The patient had an advanced cutaneous squamous cell carcinoma (cSCC) on the face that seemed to be affecting the facial nerve, ruling out aggressive surgery. When Mohs surgery failed to clear the tumor, radiation was ordered. But the best option — an immune checkpoint inhibitor — could not be administered because the patient was a lung transplant recipient.
Although approved for metastatic cSCC, immune checkpoint inhibitors are associated with a higher potential for rejection of an organ transplant.
“The feeling is that the risk of rejection is just too great if we were to try to give an immune checkpoint inhibitor,” said Sean Christensen, MD, PhD, director of dermatologic surgery at Yale Dermatology–Branford, in Connecticut, who was treating the patient. Dr. Christensen consulted with the transplant team, and together they decided to switch the patient to sirolimus, an immunosuppressant that has been shown to have less risk of promoting skin cancer in those who take the medication. Sirolimus, however, is not as well tolerated as the usual first-line immunosuppressant, tacrolimus.

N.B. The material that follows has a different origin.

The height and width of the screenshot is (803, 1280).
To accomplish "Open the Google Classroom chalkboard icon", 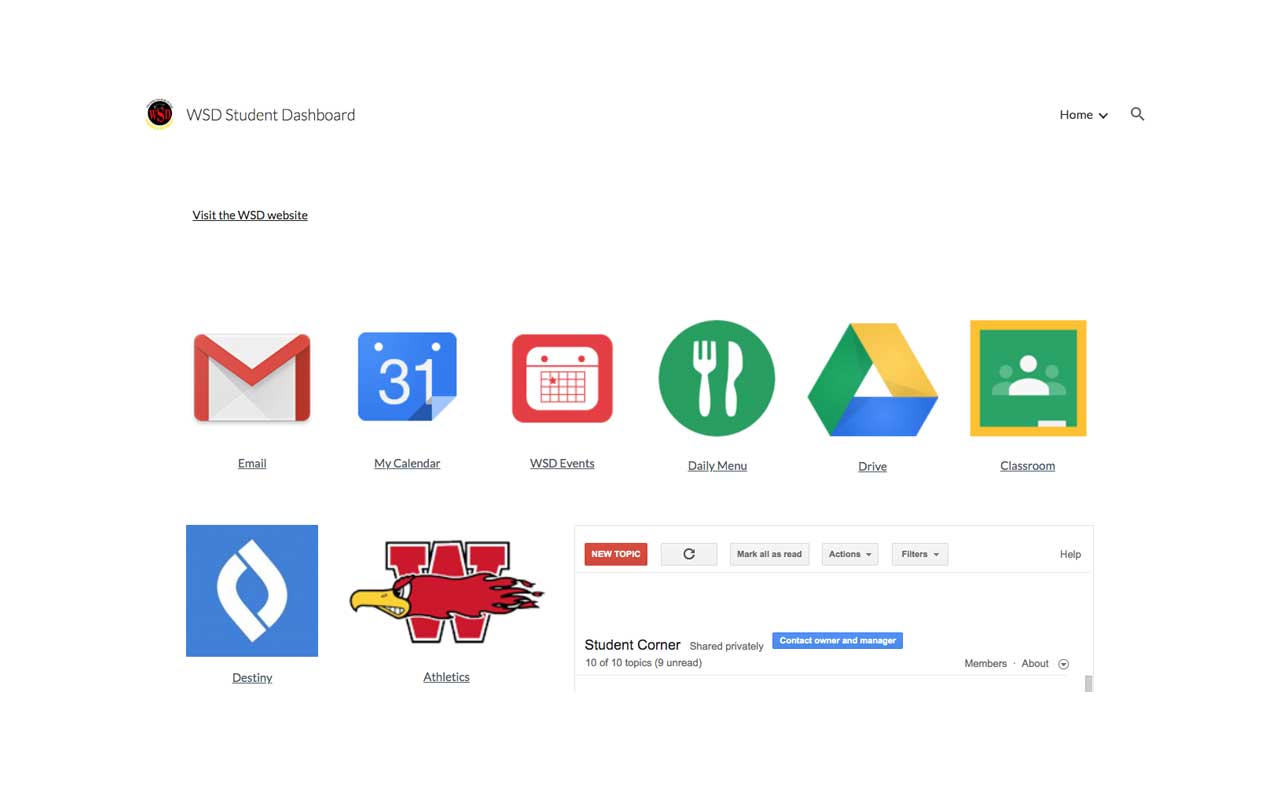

Organ transplant recipients have a 200-fold increased incidence of keratinocyte carcinoma compared with immunocompetent individuals, and cSCC accounts for 80% of skin cancers in those recipients, according to a 2022 paper published in Transplant International, by Matthew Bottomley, MRCP, and colleagues at the University of Oxford, England.
And in a 2017 JAMA Dermatology study on skin cancer in organ transplant recipients in the United States, Sarah Arron, MD, and colleagues, wrote that posttransplant cSCC has an incidence of 812 per 100,000 person-years. To put that in perspective, breast cancer has an incidence of 126 per 100,000 person-years and prostate cancer, an incidence of 112 per 100,000 person-years, according to data from the Surveillance, Epidemiology, and End Results (SEER) Program and the Centers for Disease Control and Prevention, respectively.
Once a transplant recipient has a single cSCC, he or she is at higher risk for developing multiple lesions and is at greatly increased risk for metastasis and death. Skin cancer-specific mortality in transplants patients is ninefold higher than for immunocompetent patients, reported Johns Hopkins dermatologist Kristin Page Bibee, MD, PhD, and colleagues in a 2020 paper in Oral Oncology.
Clinicians focus primarily on reducing patients’ sun exposure to prevent precancerous and cancerous lesions. While field therapy, such as topical 5-flourouracil, and systemic therapy, including acitretin, can be as effective in treating cSCCs as they are for immunocompetent patients, dermatologists are hoping for more tools.
Dr. Christensen, associate professor of dermatology, Yale University, told this news organization that immune checkpoint inhibitors might become more useful in the future as trials are exploring the feasibility of injecting them directly into the cancers. “That’s a really exciting area of research,” he said, noting that direct injection would lower the risk of transplant rejection.
In an interview, Dr. Bottomley said that he is excited about new techniques, such as high-resolution spatial transcriptomic and proteomic profiling. Those techniques will allow researchers “to identify new pathways and mechanisms that we can target to reduce cSCC risk in both immunocompetent and immunosuppressed patients, ideally without the increased risk of graft rejection that we see with immune checkpoint inhibitors,” said Dr. Bottomley, a consultant nephrologist in the Oxford Kidney and Transplant Unit at Churchill Hospital.